La commission a examiné un amendement de Mme Jacqueline Fraysse créant un nouveau dispositif d'allégement de charges des entreprises sous forme de bonifications de crédits en contrepartie de créations effectives d'emplois et de mise en formation des salariés.

M. Maxime Gremetz a regretté que l'application de l'article 40 de la Constitution entrave l'examen de propositions parlementaires alternatives pour le financement de la sécurité sociale.

M. Alfred Recours, rapporteur pour les recettes et l'équilibre général, a rappelé que le projet de loi de financement de la sécurité sociale avait pour sujet le financement de la protection sociale et que celui de la réduction du temps de travail n'a pas à être regardé sous le même angle. Il ne s'agit donc pas de remettre en cause dans le cadre du présent projet de loi de financement les dispositions qui viennent d'être adoptées par l'Assemblée nationale en première lecture sur la réduction négociée du temps de travail. Toutefois, la seule extinction de la ristourne dégressive à compter de 2004, proposée par le dernier alinéa de l'amendement, mériterait d'être étudiée en détail si elle faisait l'objet d'un amendement spécifique.

La commission a rejeté l'amendement.

Article additionnel avant l'article 2 (article L. 241-2 bis nouveau du code de la sécurité sociale) : Création d'un régime d'assurance pour le paiement des cotisations patronales de sécurité sociale

La commission a examiné un amendement de Mme Jacqueline Fraysse visant à réduire la dette des entreprises à l'égard des organismes de sécurité sociale par l'assujettissement des employeurs à des cotisations d'assurances destinées à couvrir le risque de non-paiement des cotisations sociales patronales.

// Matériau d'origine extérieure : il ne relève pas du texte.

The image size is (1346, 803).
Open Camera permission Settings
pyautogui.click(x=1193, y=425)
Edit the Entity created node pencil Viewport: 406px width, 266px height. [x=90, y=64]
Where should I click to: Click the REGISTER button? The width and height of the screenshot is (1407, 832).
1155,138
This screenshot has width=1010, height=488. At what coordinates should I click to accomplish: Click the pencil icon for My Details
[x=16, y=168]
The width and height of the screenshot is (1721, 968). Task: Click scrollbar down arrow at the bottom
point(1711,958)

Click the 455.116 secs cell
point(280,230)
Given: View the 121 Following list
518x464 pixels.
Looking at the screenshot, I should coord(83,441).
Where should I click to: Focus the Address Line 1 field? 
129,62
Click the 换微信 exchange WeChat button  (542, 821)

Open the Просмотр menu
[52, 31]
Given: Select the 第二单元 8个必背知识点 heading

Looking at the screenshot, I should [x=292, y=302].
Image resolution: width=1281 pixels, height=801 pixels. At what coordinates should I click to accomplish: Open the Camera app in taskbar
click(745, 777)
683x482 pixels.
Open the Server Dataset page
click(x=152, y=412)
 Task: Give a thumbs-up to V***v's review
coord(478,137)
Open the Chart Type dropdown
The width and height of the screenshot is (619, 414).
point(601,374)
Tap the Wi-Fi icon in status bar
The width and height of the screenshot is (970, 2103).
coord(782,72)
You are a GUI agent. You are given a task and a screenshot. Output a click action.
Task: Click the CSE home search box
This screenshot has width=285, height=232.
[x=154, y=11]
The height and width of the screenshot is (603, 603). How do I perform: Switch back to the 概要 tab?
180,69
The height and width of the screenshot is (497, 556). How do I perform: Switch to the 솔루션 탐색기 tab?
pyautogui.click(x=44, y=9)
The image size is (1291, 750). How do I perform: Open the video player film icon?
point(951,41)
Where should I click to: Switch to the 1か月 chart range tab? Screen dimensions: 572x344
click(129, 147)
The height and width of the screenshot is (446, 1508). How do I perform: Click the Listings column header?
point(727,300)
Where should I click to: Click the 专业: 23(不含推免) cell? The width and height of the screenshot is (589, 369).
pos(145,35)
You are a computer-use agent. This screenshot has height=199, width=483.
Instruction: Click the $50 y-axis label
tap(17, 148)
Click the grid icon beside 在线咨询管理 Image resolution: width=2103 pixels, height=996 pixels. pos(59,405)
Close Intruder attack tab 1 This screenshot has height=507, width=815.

M. Maxime Gremetz a indiqué que les difficultés de la sécurité sociale étaient structurellement liées au chômage. La dette patronale à l'égard des organismes de sécurité sociale, aujourd'hui de 100 milliards de francs, est fréquemment passée sous silence et la situation des entreprises, de ce point de vue, contraste avec celle des salariés contraints de s'acquitter de leurs cotisations. Il s'agit donc, en s'inspirant de l'association pour la gestion du régime d'assurance de créances des salariés (AGS), de contraindre les entreprises au paiement de leurs cotisations par l'organisation d'un régime d'assurance.

M. Alfred Recours, rapporteur pour les recettes et l'équilibre général, a estimé que les arguments développés relevaient du bon sens et que la formule proposée semblait adaptée à l'objectif recherché. Sous réserve des difficultés que pourrait faire apparaître une expertise technique ultérieure, il s'est déclaré favorable à l'adoption de cet amendement.